# Exercise
Reproduce the material starting at the line that contains "How do I perform: Click the 上海上港 team logo?" and ending after the line that contains "Action: 808,15", with every coordinate number in the answers shifted by -141. Keep the requests in those lines as well.

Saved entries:
+++
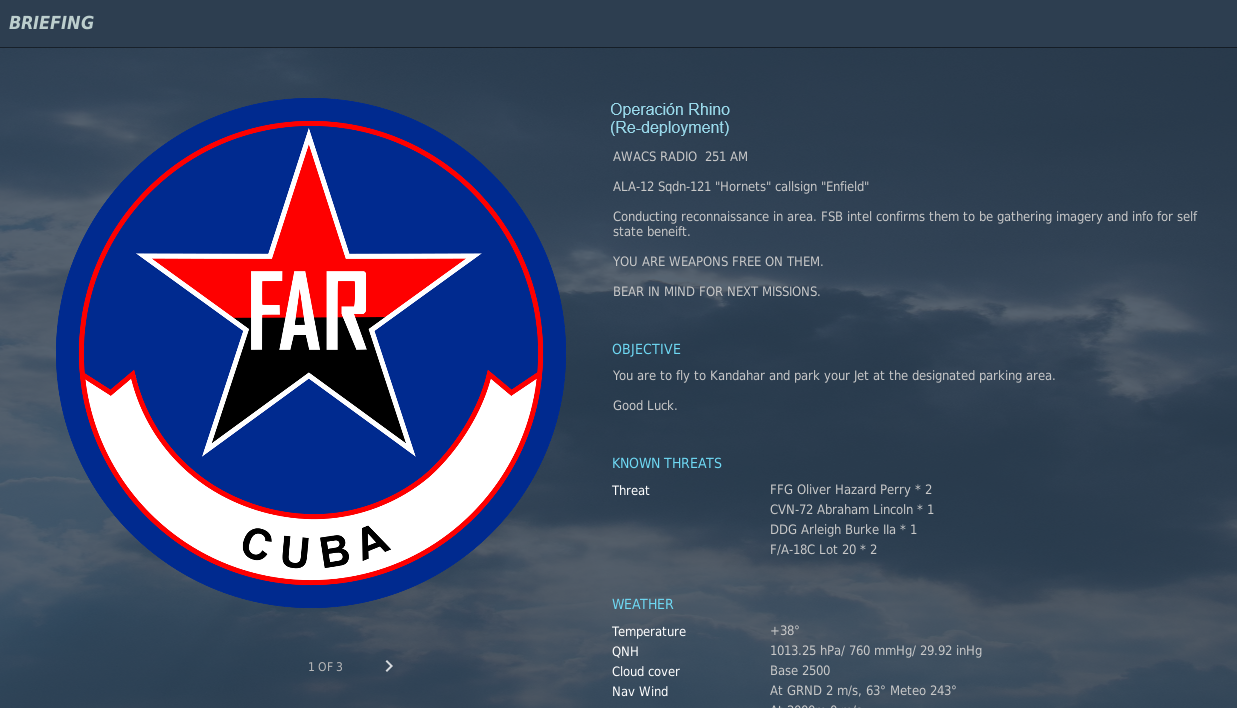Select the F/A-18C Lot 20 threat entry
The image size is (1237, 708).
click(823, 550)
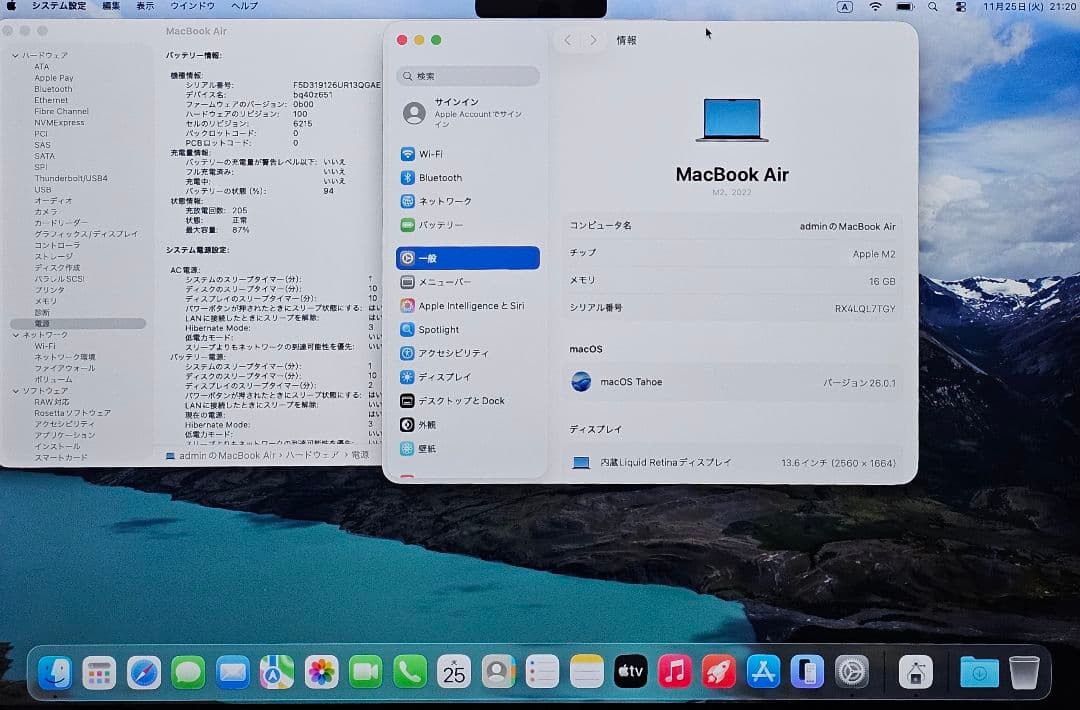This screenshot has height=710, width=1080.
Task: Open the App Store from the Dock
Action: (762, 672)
+++
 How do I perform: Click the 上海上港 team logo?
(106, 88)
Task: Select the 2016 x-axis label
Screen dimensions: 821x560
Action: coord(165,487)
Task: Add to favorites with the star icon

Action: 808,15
+++
# Task answer
 How do I perform: Click the 上海上港 team logo?
(-35, -53)
Task: Select the 2016 x-axis label
Screen dimensions: 821x560
Action: coord(24,346)
Task: Add to favorites with the star icon

Action: 667,-126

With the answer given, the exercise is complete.